Briefs always have a sparkly opening and 2017 was no exception: mistress of ceremonies Fez Fa’nana leading her boys in a striptease behind peacock feather fans. Now, admit it, we all have our favourite. Louis Biggs has a naughty schoolboy smile that  engages every member of the audience but I’ve always been a sucker for Mark ‘Captain Kidd’ Winmill. That man can fill a G-string like a cruise missile and two satellites.

Cabaret of any flavour has to have class, talent and sex. Mission is accomplished with Briefs who defy classification as boylesque, acrobatics or variety. The set pieces are so beautifully choreographed and timed to perfection to raise the audience’s collective blood pressure on the beat.

I do enjoy Fez’s schtick about blowing minds and perceptions and anything else you have to offer. I was less amused when I popped to the gents to discover that they were ‘gender neutral’. Now, I admire equality but do you think the girls in the boy’s loos really wanted to queue up next to urinals that an average of twenty men use every five minutes? I rest my case.

What I love about a Briefs show is how humour links skill that would defy Rudolph Nureyev. I enjoyed Harry Clayton-Wright and Thomas Grundy Greenfield’s interpretive dance based (very) loosely on Dirty Dancing. Seeing a bearded hulk throwing a man in a dress, NHS spectacles and dodgy wig around a stage is original and amusing.

But then Mark Winmill performs areal acrobatics on a trapeze wearing a black mamba thong, make-up glistening and muscles rippling, the magic infuses the room. These men are so talented and I think they use their bodies in a more life-affirming way than the steroid monkeys at the Olympics.

A new addition to Briefs this year was Thomas Worrell who performed a spinning areal acrobatic number in a metal birdcage. H had to pass me the sal volatile when his foot touched his forehead in the most beautiful move since Nijinsky danced. Bear in mind we were a bottle of rosé down at this point but that was positively flagging compared to the rest of the audience.

I think I recall Louis Biggs doing something impossible with a Rubix Cube and a Yo-Yo last year while dressed as a geeky schoolboy. This season he juggled balls with speed that would have defied the Hadron Collider. I’d love to see Louis have a crack at Bette Midler’s balls-on-strings. He is one of those boys for whom the words ‘awwww cute’ were invented.

By the time the raffle was drawn I think the entire tent was 100% proof. The lucky winner – a sexy gay boy – was treated to an ass-slapping lap dance that made one suspect the ballot was rigged. Well, why not?

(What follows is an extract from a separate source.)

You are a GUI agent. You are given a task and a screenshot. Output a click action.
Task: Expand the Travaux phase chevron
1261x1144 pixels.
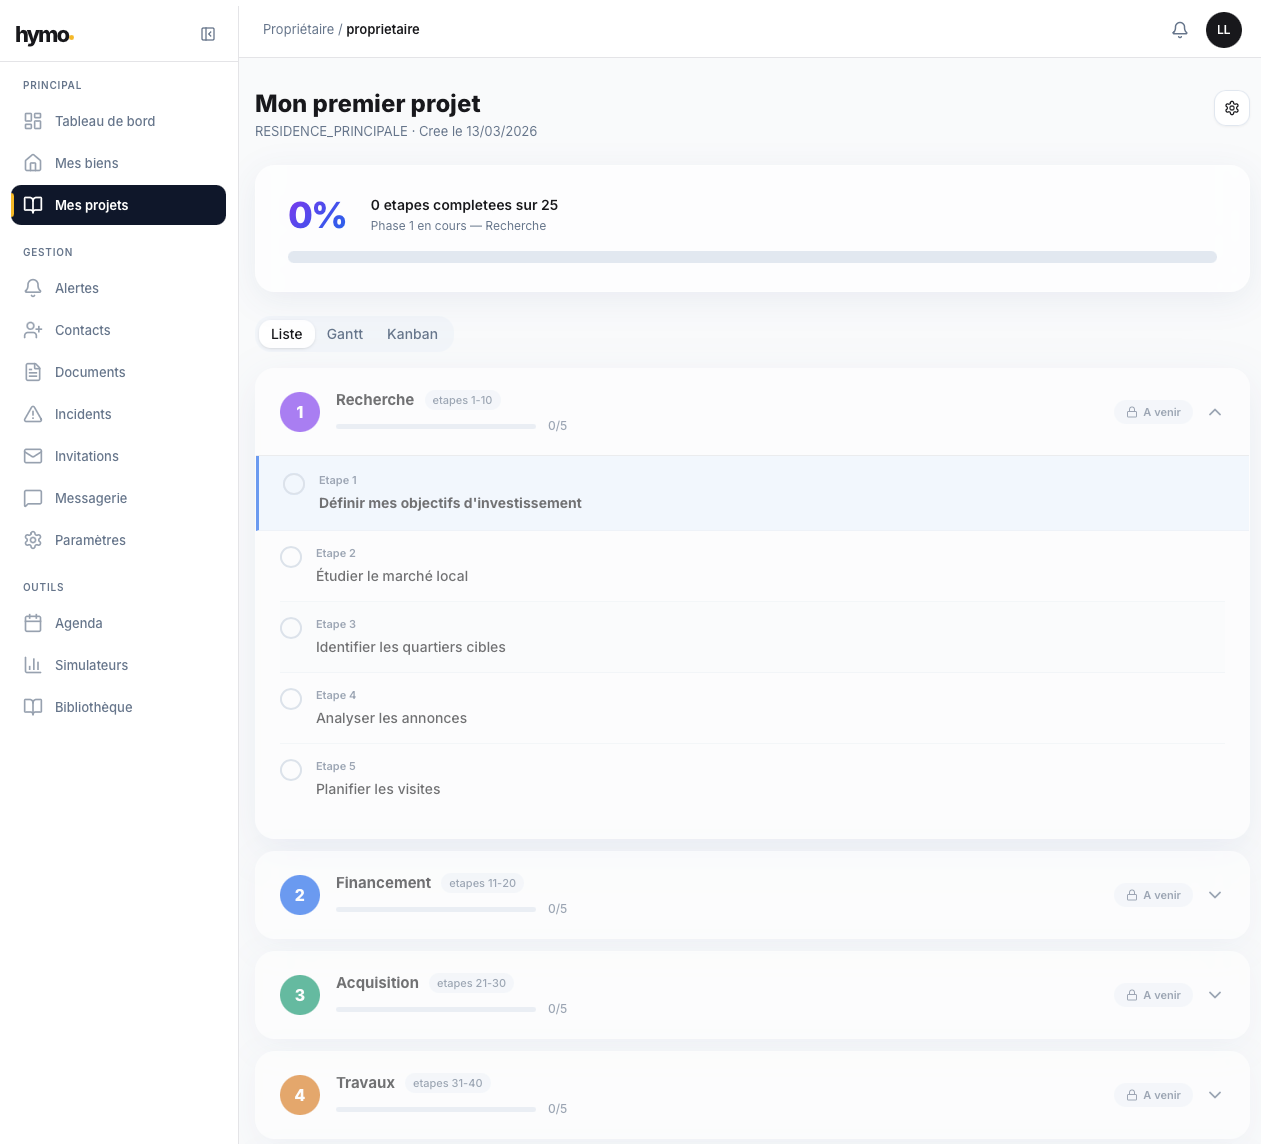click(x=1215, y=1095)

Though I was bitterly disappointed that Captain Kidd didn’t lower himself from the ceiling into a giant champagne cup to splash and twirl like 2016, he did perform an act with day-glo hula hoops that had most of the audience adjusting their trousers. I am such a fan of dangerous, subversive, sexy cabaret so contented myself with applauding like a performing seal.

Briefs make much of being counterculture and challenging gender boundaries but I do have the feeling that they are preaching to the converted. They are a sell out show and the same cannot be said for most West End shows. I think rather than labouring the point they might be happy to celebrate their own sexiness rather than sexuality.

Watching Briefs made me question my profession. Would it not be more fun spinning from a hoop in a jock wearing make-up and facial hair than being an author? Hell yes. So, boys, more power to your elbow. Keep spinning, camping and flirting to show us all that life is about having a good time not trying to please an audience that simply don’t want to smile.